Albright College Professor Pens Book on Indigenous Populations Shaping Politics

Drawing on declassified surveillance documents and original ethnographic research, Alan Shane Dillingham, Ph.D., assistant professor of Latin American history at Albright College has published “Oaxaca Resurgent: Indigeneity, Development, and Inequality in Twentieth-Century Mexico,” with Stanford University Press. The book examines how Indigenous people in one of Mexico’s most rebellious states shaped local and national politics during the 20th century.

A citizen of the Choctaw Nation of Oklahoma, Dillingham spent high school studying Spanish in Mexico, in the aftermath of an Indigenous uprising led by the Ejercito Zapatista de Liberacion Nacional. His research focuses on the historical experiences of Native peoples of the Americas. In particular, he focuses on 20th century Mexico, the intersection of anticolonial politics and educational and development policy, and labor and youth-led social movements – connecting the history and politics of Native peoples across the Americas in his teaching and scholarship.

“When I teach writing in my courses, I like to share my own writing struggles with students,” said Dillingham. “Just as in their essays, this book went through countless drafts and revisions.”

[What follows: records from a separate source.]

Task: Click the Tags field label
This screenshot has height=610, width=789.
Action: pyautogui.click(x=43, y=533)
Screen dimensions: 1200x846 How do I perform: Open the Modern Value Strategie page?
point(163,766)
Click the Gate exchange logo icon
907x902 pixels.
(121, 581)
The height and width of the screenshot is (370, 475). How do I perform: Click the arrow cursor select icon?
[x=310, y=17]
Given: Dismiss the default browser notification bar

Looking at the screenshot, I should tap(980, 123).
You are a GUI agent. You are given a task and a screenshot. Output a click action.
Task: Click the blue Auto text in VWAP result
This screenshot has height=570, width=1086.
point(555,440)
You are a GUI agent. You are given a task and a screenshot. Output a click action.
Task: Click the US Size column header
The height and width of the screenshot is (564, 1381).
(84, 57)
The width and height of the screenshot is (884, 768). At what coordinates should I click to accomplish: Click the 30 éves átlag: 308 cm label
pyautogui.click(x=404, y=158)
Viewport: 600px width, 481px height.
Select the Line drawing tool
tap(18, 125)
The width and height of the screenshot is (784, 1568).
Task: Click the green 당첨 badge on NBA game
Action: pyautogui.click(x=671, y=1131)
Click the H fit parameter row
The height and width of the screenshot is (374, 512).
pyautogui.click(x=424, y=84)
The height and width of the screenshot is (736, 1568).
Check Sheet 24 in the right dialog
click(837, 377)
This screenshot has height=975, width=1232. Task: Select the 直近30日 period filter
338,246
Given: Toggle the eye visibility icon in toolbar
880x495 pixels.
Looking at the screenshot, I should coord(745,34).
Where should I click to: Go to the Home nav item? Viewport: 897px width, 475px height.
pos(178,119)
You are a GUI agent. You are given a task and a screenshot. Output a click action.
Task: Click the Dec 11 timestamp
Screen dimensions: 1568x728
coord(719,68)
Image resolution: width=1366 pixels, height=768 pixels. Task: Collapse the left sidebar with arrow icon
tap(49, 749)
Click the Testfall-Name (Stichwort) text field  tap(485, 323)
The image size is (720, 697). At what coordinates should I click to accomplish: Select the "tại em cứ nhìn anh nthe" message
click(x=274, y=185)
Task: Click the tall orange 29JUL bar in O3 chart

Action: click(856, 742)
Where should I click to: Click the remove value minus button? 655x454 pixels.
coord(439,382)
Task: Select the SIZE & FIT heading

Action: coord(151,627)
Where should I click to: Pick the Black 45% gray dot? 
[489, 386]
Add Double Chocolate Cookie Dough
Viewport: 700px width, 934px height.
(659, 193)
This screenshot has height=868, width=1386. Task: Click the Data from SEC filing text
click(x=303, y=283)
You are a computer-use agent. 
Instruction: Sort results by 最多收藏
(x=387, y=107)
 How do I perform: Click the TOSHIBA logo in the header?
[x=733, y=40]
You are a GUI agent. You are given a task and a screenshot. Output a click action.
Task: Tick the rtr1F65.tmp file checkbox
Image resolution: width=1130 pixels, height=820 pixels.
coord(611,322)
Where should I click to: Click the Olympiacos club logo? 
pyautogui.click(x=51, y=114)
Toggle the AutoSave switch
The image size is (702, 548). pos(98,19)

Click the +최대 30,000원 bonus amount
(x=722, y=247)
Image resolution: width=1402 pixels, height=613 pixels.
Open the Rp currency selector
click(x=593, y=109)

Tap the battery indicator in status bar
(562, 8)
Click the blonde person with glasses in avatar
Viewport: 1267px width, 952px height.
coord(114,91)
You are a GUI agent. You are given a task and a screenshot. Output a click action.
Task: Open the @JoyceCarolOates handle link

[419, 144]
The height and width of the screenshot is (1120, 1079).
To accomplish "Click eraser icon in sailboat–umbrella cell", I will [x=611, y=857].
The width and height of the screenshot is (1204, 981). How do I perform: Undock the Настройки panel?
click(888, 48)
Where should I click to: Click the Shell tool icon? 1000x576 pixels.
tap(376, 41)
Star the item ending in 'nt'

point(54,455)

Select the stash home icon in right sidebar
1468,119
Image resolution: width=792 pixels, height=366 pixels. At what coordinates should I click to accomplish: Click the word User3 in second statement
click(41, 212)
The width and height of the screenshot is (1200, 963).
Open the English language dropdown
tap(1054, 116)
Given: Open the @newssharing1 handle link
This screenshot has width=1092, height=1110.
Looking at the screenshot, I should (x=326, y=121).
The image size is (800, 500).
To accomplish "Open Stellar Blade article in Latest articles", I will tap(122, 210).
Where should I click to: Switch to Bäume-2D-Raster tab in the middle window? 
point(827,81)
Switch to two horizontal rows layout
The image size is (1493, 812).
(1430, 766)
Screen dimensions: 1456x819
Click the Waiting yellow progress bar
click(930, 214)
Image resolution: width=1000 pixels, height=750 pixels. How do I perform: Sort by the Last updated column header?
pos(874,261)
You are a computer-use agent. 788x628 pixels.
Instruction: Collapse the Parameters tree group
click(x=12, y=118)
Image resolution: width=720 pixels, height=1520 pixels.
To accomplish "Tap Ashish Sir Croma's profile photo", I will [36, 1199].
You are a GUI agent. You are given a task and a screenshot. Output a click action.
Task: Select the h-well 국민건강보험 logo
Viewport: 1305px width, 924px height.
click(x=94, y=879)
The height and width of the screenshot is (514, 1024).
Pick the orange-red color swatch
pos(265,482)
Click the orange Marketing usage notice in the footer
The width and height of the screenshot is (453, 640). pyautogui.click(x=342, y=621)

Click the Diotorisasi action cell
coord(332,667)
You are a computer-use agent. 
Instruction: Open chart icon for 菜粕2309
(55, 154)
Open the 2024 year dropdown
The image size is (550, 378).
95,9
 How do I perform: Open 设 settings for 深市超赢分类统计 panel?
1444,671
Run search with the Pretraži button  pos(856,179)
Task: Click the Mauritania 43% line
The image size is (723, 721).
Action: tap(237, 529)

In “Oaxaca Resurgent,” Dillingham traces the contested history of indigenous development and the trajectory of the Mexican government’s Instituto Nacional Indigenista, the most ambitious agency of its kind in the Americas. This book shows how generations of Indigenous actors, operating from within the Mexican government while also challenging its authority, proved instrumental in democratizing the local teachers’ trade union and implementing bilingual education. Focusing on the experiences of anthropologists, government bureaucrats, trade unionists and activists, Dillingham explores the relationship between indigeneity, rural education and development, and the political radicalism of the Global Sixties.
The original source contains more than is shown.